◆ **What is being asked**: Reproduce, word for word, the part of the brain-eating amoeba article that starts at the words "amoebas (yellow); brain" and stops after "The brain-eating amoeba.".

◆ **Text shown**:
◆ ◆ ◆ ◆

Death by brain-eating amoeba is an inside job

Immune response may be the real killer after infection with N. fowleri

amoebas (yellow); brain (blood vessel and blood cells shown in blue and orange)

BRAIN BOUND  Naegleria fowleri amoebas (yellow) get into the brain through the nose and attack tissue in the brain (blood vessel and blood cells shown in blue and orange), but the major danger comes from the immune system’s reaction, scientists suggest.

London School of Hygiene & Tropical Medicine/Science Source

On July 9, just a few days after swimming in Minnesota’s Lake Minnewaska, 14-year-old Hunter Boutain was dead. Doctors believe the culprit was the water-dwelling amoeba called Naegleria fowleri. Most people know it by its other name: The brain-eating amoeba. 

It’s the stuff of horror films — the tiny amoeba crawls up the nose to the brain where it wreaks havoc, ultimately killing 97 percent of its victims. But while the amoeba is certainly devastating for the small number of people it infects, calling it a “brain eater” may not be quite right. The immune system’s response to infection — not the amoeba itself — is the real killer, some scientists suspect.

The single-celled N. fowleri, which thrives in warm freshwater, is “destructive, nobody doubts that,” says Abdul Mannan Baig, a physiologist at Aga Khan University in Karachi, Pakistan, where numerous N. fowleri infections have been reported. But it needs a new name, he says. “When you say ‘brain-eating amoeba,’ it’s more a tabloid term.”

N. fowleri often makes news because it kills healthy people — often boys — by sparking a brain infection called primary amebic meningoencephalitis. But these cases are rare. From 1962 to 2014, only 133 people in the United States are known to have been infected, the Centers for Disease Control and Prevention in Atlanta reports. While the bulk of these cases come from southern states, officials have noted the amoeba’s northward creep. Since the infections can be hard to diagnose, the real number of cases may be higher.

Its rarity makes the infection, first signaled by headache, fever and nausea, and perhaps even an altered sense of smell, difficult to study. But experiments on animals have suggested that the amoeba damages tissue directly by releasing harmful proteins, says cell biologist Jesús Serrano-Luna of the Center for Research and Advanced Studies of the National Polytechnic Institute in Mexico City.

◆ ◆ ◆ ◆

◆ **Supplied data**:
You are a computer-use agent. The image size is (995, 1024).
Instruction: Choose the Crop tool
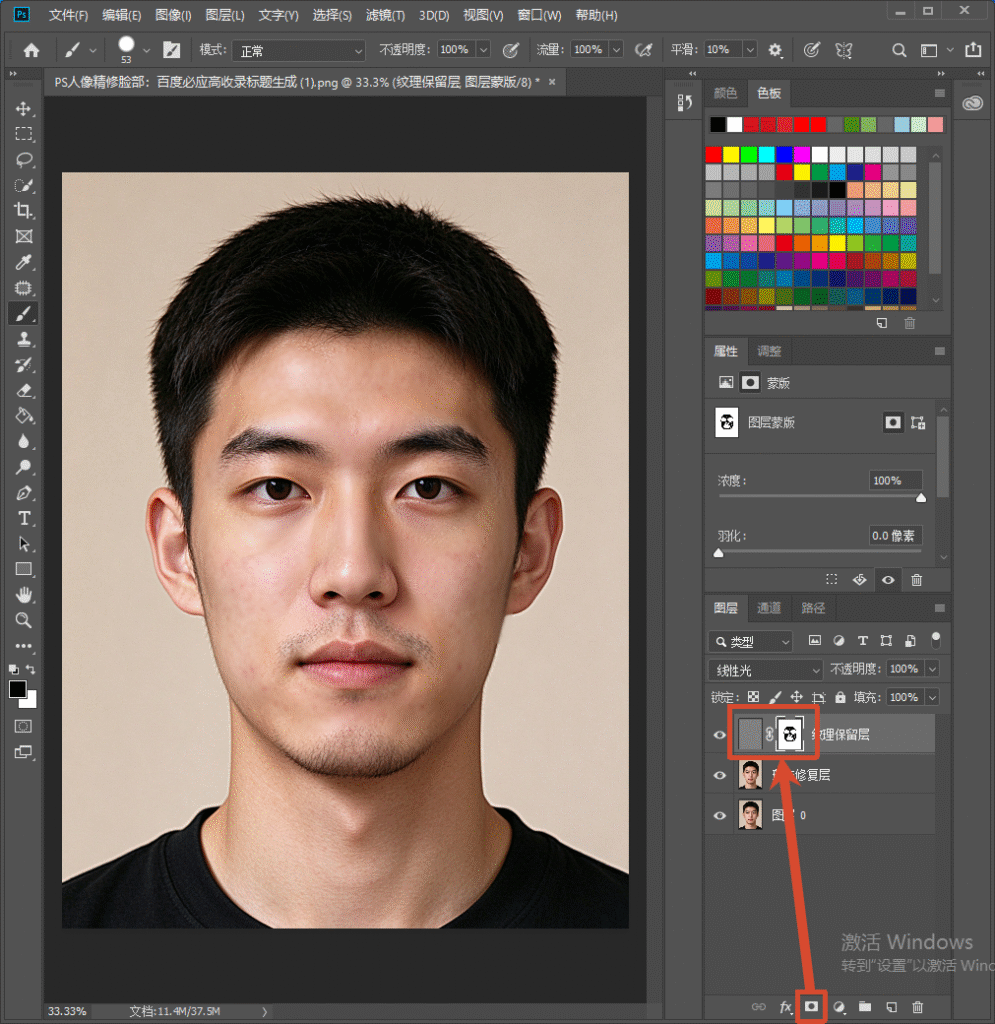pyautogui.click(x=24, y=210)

◆ ◆ ◆ ◆

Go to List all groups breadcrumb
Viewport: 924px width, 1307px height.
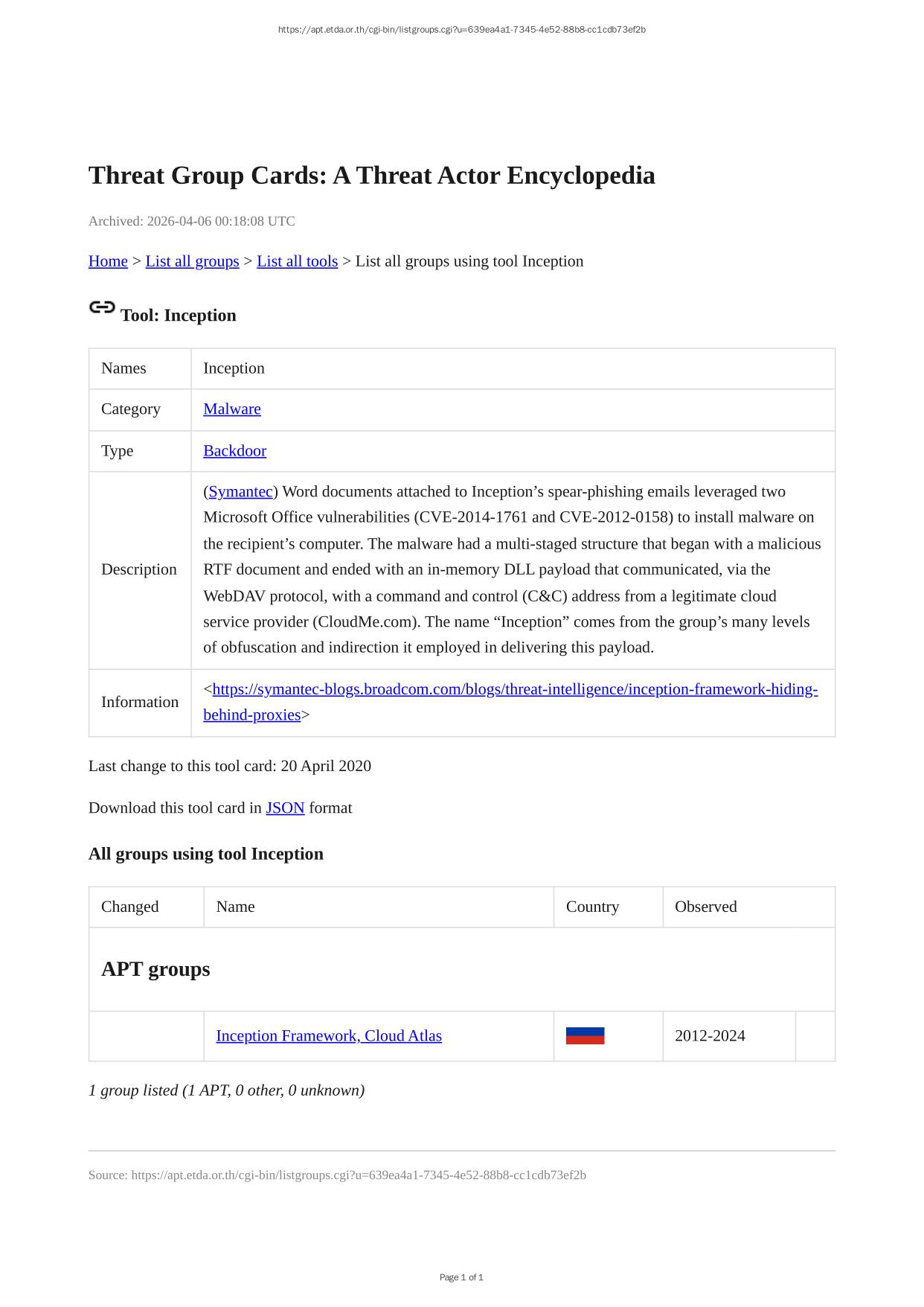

◆ ◆ ◆ ◆

◆ **Your response**:
amoebas (yellow); brain (blood vessel and blood cells shown in blue and orange)

BRAIN BOUND  Naegleria fowleri amoebas (yellow) get into the brain through the nose and attack tissue in the brain (blood vessel and blood cells shown in blue and orange), but the major danger comes from the immune system’s reaction, scientists suggest.

London School of Hygiene & Tropical Medicine/Science Source

On July 9, just a few days after swimming in Minnesota’s Lake Minnewaska, 14-year-old Hunter Boutain was dead. Doctors believe the culprit was the water-dwelling amoeba called Naegleria fowleri. Most people know it by its other name: The brain-eating amoeba.